Les hausses de salaires et de prix atteignent de nouveaux sommets

Dariya Baiguzhiyeva

Selon le dernier baromètre des affaires de la Fédération canadienne de l’entreprise indépendante (FCEI), la confiance à court terme s’est améliorée dans tous les secteurs d’activité, y compris ceux qui ont été fortement touchés par la pandémie. Toutefois, la pénurie de main-d’œuvre et la hausse des coûts continuent de freiner la reprise des entreprises.

L’indice d’optimisme sur trois mois se situe à 60,8, soit une augmentation de 0,7 point par rapport à mars.
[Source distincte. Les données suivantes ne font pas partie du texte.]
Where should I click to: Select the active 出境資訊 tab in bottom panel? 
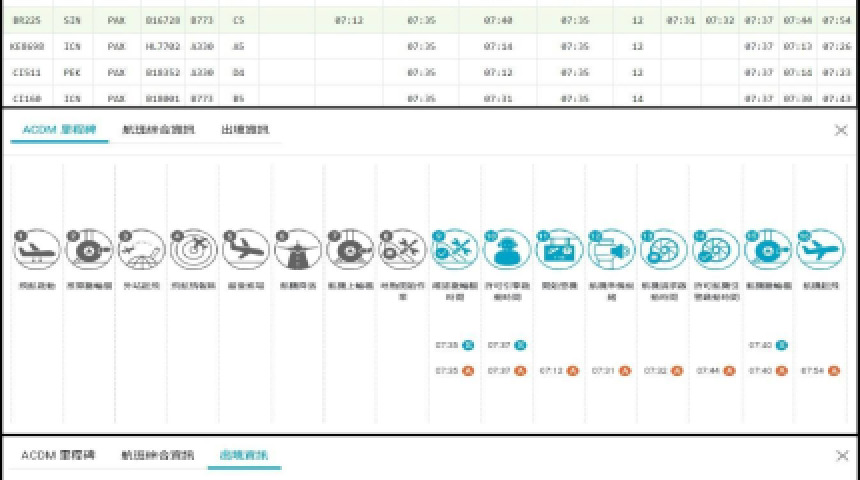pos(244,455)
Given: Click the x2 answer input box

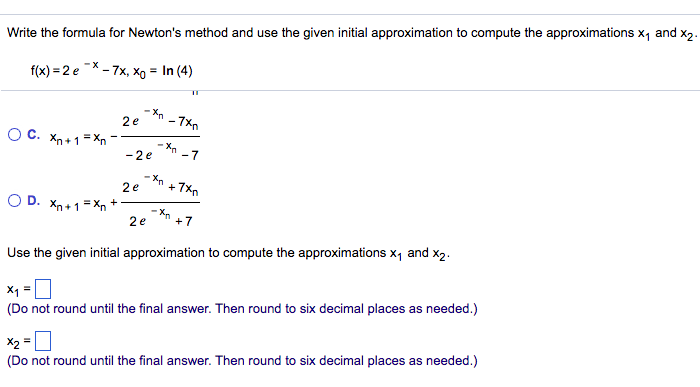Looking at the screenshot, I should coord(43,341).
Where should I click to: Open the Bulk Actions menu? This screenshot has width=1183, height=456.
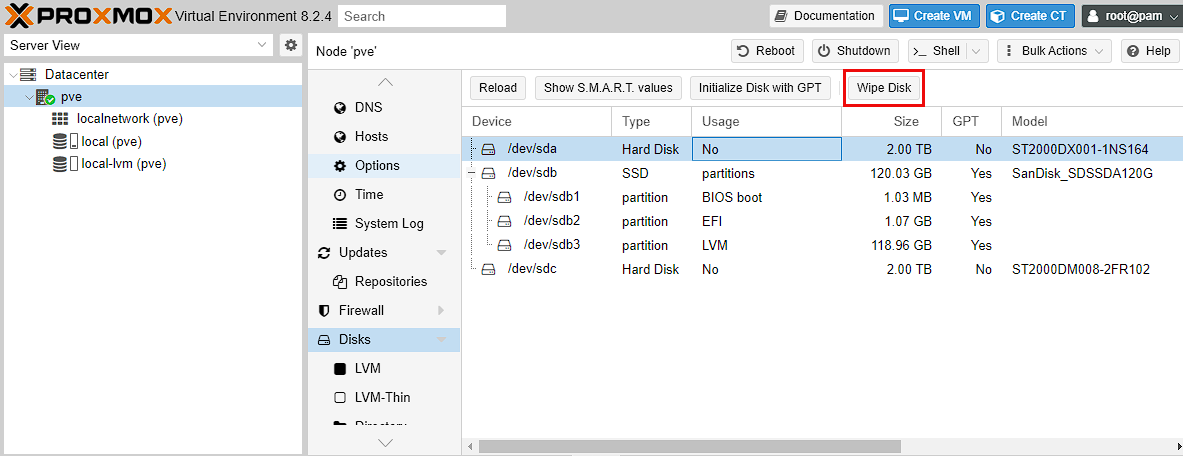click(1054, 51)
L’indice à 12 mois a baissé de 0,4 point pour atteindre 64,9.

« Avec l’approche du pic d’activité saisonnier et l’assouplissement des restrictions sur les voyages, les petites entreprises de certains secteurs, notamment l’hôtellerie, se sentent plus confiantes. Presque tous les indicateurs de la santé des entreprises ont également connu une amélioration par rapport aux résultats du mois dernier », déclare Simon Gaudreault, vice-président de la recherche nationale à la FCEI. « Malgré l’amélioration du climat des affaires, de nombreuses petites entreprises doivent encore faire face à des défis importants, comme les pressions inflationnistes, les coûts élevés du carburant et de l’énergie, et les pénuries de main-d’œuvre. »

Au total, 38 % des entreprises se disent en bonne forme, tandis que 17 % se disent en mauvaise forme, ce qui représente une légère amélioration par rapport aux chiffres de mars. Les intentions d’embauche poursuivent leur tendance graduelle à la hausse, 28 % des entreprises prévoyant d’ajouter du personnel à temps plein et 11 % disant qu’elles réduiront leurs effectifs.

Les plans d’augmentation des prix et des salaires continuent de grimper, les entreprises prévoyant d’augmenter les prix au cours des 12 prochains mois d’une moyenne sans précédent de 4,9 %, tandis que les plans d’augmentation des salaires ont atteint 3,3 %.

En outre, la moitié des propriétaires de petites entreprises déclarent que la pénurie de main-d’œuvre qualifiée continue de compromettre le retour à la normale de leurs ventes. Un tiers d’entre eux déclarent que les pénuries de main-d’œuvre non qualifiée les freinent, et un tiers font également état de perturbations de la chaîne d’approvisionnement. 

Les coûts du carburant et de l’énergie (73 %), les coûts salariaux (59 %) et les coûts d’assurance (54 %) étaient également les principales contraintes de coûts pour les petites entreprises en avril.

« Les petites entreprises continuent de faire face à des niveaux d’endettement élevés et à une pénurie généralisée de produits et de main-d’œuvre, et ces difficultés continuent de freiner la reprise des petites entreprises et leur retour au niveau de ventes prépandémiques », déclare Andreea Bourgeois, directrice des services économiques de la FCEI.